- _Problem to work on_: Once the line with "[Toggle menu] (7, 14)" is found in the data, output it and each following line exactly, up to and including the line with "Get our NEW", and nothing before or after.
★ ★ ★ ★
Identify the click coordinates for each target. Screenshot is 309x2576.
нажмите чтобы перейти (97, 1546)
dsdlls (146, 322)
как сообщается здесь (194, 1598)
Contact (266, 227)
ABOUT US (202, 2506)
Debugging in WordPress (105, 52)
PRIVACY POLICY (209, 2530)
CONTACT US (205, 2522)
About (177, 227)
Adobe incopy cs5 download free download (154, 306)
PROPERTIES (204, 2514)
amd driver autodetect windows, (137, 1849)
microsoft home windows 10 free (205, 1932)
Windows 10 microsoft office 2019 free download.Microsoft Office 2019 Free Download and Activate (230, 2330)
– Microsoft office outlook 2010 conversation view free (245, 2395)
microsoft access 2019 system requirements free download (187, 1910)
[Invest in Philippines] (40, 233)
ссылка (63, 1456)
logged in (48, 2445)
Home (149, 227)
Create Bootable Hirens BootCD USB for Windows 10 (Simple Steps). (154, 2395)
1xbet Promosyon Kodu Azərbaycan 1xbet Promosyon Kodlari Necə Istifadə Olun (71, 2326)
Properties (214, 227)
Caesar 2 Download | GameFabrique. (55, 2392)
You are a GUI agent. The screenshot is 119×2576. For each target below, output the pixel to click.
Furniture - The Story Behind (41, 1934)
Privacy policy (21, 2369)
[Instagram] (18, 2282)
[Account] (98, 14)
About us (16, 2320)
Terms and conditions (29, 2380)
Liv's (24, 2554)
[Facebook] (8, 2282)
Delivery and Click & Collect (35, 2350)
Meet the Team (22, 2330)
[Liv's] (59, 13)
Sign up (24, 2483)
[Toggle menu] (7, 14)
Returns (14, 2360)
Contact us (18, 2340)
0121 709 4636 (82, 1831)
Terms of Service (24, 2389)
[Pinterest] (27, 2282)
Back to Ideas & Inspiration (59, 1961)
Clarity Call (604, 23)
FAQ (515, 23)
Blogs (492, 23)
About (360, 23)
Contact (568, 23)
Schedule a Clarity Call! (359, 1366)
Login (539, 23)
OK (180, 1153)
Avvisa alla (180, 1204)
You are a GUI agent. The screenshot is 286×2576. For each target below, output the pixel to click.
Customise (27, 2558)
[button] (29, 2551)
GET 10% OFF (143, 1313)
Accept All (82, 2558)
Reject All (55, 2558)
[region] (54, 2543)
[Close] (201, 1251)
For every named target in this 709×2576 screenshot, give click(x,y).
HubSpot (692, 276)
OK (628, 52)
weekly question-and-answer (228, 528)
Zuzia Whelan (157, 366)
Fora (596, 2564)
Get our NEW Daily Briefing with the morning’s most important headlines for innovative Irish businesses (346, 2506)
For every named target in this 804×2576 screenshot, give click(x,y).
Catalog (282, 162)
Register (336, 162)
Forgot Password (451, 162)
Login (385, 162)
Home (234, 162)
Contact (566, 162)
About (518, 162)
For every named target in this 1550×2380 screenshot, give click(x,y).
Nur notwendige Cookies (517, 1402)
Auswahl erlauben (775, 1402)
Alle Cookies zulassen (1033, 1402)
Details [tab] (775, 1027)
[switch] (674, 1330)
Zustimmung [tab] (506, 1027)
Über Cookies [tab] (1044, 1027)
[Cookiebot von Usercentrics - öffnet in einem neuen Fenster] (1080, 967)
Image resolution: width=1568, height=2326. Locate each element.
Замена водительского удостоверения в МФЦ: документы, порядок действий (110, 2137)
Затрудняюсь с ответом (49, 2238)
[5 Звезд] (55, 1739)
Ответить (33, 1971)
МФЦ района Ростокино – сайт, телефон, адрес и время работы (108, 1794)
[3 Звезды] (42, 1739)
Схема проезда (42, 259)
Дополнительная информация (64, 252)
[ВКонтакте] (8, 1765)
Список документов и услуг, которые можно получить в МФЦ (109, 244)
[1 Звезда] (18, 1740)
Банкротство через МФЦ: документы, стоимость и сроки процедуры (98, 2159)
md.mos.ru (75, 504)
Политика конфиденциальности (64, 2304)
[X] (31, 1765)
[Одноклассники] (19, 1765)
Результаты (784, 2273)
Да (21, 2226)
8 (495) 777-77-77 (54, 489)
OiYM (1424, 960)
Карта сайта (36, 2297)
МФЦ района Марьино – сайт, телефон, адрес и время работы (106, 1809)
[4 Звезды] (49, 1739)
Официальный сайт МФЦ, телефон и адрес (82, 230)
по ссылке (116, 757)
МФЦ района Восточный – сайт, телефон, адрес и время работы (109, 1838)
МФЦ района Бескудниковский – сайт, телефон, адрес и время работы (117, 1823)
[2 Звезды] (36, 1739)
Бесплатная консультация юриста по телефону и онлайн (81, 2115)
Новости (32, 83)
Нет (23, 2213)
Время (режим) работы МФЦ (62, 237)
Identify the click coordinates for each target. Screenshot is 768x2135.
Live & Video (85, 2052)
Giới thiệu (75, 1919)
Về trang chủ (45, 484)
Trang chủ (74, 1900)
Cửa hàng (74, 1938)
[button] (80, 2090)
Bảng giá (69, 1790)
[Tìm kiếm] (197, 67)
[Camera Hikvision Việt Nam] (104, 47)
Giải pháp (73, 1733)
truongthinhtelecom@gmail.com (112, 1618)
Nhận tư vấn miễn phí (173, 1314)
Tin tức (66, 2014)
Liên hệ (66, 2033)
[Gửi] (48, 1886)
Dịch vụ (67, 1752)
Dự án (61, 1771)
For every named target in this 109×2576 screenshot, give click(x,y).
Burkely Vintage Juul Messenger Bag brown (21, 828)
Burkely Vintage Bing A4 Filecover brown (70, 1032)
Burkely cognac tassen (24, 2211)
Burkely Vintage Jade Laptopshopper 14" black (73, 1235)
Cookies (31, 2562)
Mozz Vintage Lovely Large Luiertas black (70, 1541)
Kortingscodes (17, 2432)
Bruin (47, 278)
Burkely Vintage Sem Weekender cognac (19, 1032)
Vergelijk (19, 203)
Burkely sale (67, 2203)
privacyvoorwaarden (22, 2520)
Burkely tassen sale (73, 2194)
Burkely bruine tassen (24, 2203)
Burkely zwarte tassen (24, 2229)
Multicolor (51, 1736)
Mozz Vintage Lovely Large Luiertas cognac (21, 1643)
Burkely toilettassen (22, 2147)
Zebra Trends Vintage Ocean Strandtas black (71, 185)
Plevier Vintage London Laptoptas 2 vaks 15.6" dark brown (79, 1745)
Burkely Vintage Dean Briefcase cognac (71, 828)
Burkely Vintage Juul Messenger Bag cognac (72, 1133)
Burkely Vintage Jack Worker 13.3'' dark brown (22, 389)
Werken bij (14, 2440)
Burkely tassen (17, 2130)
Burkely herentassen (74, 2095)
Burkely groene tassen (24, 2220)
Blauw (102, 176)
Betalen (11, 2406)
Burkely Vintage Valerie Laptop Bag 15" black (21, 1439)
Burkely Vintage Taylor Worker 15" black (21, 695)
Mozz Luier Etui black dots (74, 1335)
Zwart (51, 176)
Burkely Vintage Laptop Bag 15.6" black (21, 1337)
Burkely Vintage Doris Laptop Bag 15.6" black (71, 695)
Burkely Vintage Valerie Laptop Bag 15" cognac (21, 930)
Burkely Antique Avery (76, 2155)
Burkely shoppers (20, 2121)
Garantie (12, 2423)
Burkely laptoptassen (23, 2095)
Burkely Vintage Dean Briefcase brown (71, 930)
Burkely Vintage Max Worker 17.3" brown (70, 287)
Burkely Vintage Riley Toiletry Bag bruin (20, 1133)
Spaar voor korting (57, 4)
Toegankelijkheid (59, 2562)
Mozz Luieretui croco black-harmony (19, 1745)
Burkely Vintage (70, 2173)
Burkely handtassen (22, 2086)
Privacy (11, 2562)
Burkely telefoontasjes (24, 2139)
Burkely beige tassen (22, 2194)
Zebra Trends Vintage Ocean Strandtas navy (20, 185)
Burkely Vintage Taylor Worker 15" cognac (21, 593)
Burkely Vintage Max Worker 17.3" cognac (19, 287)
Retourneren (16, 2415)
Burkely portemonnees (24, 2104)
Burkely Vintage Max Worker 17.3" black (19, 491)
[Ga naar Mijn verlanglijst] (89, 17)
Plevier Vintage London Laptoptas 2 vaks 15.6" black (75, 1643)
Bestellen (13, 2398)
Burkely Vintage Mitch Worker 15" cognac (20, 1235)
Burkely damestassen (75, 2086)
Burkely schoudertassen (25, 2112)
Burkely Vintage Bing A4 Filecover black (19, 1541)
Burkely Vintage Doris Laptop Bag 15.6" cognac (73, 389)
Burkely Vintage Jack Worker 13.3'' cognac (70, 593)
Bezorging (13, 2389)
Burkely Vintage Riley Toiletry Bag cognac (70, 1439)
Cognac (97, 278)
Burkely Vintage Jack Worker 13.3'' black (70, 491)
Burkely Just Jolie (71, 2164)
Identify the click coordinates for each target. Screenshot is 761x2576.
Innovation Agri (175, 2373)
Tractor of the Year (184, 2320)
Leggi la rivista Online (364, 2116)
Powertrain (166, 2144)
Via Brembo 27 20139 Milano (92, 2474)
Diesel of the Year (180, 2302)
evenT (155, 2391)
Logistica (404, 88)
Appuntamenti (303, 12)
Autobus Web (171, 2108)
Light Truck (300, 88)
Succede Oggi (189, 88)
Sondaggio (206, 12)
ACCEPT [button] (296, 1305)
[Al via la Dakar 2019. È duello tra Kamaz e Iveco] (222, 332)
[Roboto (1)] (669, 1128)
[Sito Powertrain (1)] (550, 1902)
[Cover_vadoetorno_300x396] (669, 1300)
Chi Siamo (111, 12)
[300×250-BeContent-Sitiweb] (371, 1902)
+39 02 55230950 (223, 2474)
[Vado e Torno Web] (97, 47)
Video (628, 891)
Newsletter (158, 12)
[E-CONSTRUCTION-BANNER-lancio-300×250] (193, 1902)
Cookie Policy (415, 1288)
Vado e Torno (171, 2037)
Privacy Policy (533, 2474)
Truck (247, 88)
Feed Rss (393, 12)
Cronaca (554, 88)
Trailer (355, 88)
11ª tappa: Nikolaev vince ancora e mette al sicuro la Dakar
★ ★ ★ ★
- _Result for this task_:
[Toggle menu] (7, 14)
Returns (14, 2360)
Contact us (18, 2340)
0121 709 4636 (82, 1831)
Terms of Service (24, 2389)
[Pinterest] (27, 2282)
Back to Ideas & Inspiration (59, 1961)
Clarity Call (604, 23)
FAQ (515, 23)
Blogs (492, 23)
About (360, 23)
Contact (568, 23)
Schedule a Clarity Call! (359, 1366)
Login (539, 23)
OK (180, 1153)
Avvisa alla (180, 1204)
You are a GUI agent. The screenshot is 286×2576. For each target below, output the pixel to click.
Customise (27, 2558)
[button] (29, 2551)
GET 10% OFF (143, 1313)
Accept All (82, 2558)
Reject All (55, 2558)
[region] (54, 2543)
[Close] (201, 1251)
For every named target in this 709×2576 screenshot, give click(x,y).
HubSpot (692, 276)
OK (628, 52)
weekly question-and-answer (228, 528)
Zuzia Whelan (157, 366)
Fora (596, 2564)
Get our NEW Daily Briefing with the morning’s most important headlines for innovative Irish businesses (346, 2506)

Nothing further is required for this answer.